Most of the immigrants will settle in London and the South-East, because that is where the jobs are. There is already a chronic housing shortage in that part of England, a large portion of which is due to immigration.
It is difficult to see how many millions of extra people can be housed in the South-East without concreting over what few green field areas are left. Exacerbating the housing shortage and increasing the amount and density of built-on land, however, is only one of a series of transformations that will be triggered by the constant arrival of immigrants. They will inevitably completely change the culture and complexion of many cities.
I am not suggesting that all those changes will be bad, because I am sure that not all of them will be. While the immigration lobby tries to smear anyone who questions the benefits of large-scale immigration as “racist”, the real issue is not whether you like or dislike the social changes that the colossal influx of immigrants will bring.
It is rather that the Government has embarked on a policy that will totally change the nature of many of the communities in which we live without consulting any of us.
“We have have always been completely open about our case for migration,” said Downing Street last week.
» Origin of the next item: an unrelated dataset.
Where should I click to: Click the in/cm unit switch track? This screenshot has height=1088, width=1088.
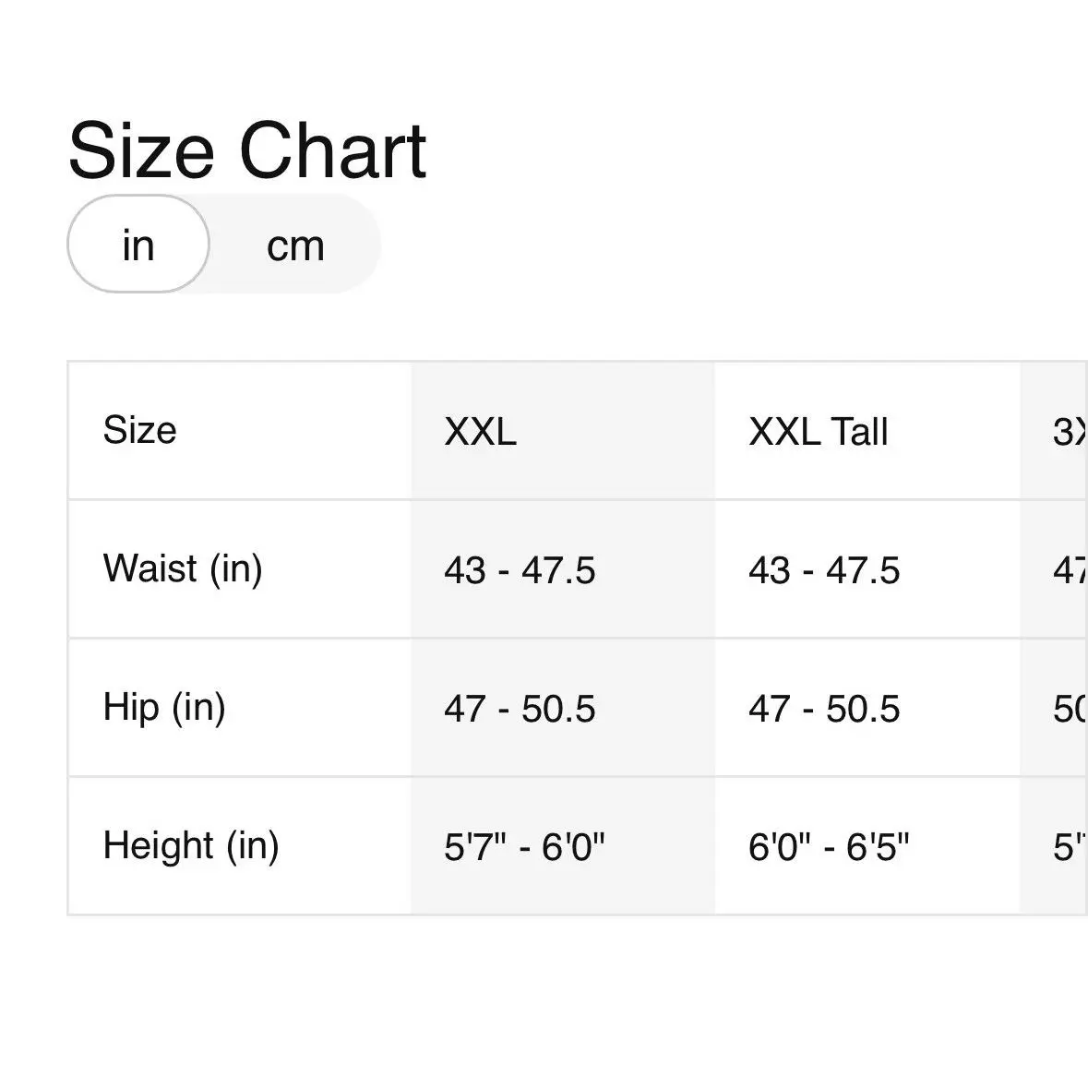[x=224, y=244]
That is simply not true. Labour has never formally announced that it is committed to increasing immigration indefinitely: the closest any minister came to it was David Blunkett, who, as Home Secretary, announced that he thought there was “no natural limit” to the number of immigrants Britain could absorb.
But that’s about it. There was nothing about increasing immigration in Labour’s manifesto of 1997, or of 2001, or of 2005.
The only justification the Government has ever given for increasing immigration is the economic benefits it alleges immigration has for the existing population. But those benefits are a mirage, and if they are the only justification the Government has, it is following a policy which is based on a fundamental error.
We desperately need an honest debate on the issue. But if the Government’s record is anything to go by, it will do everything it can to prevent one.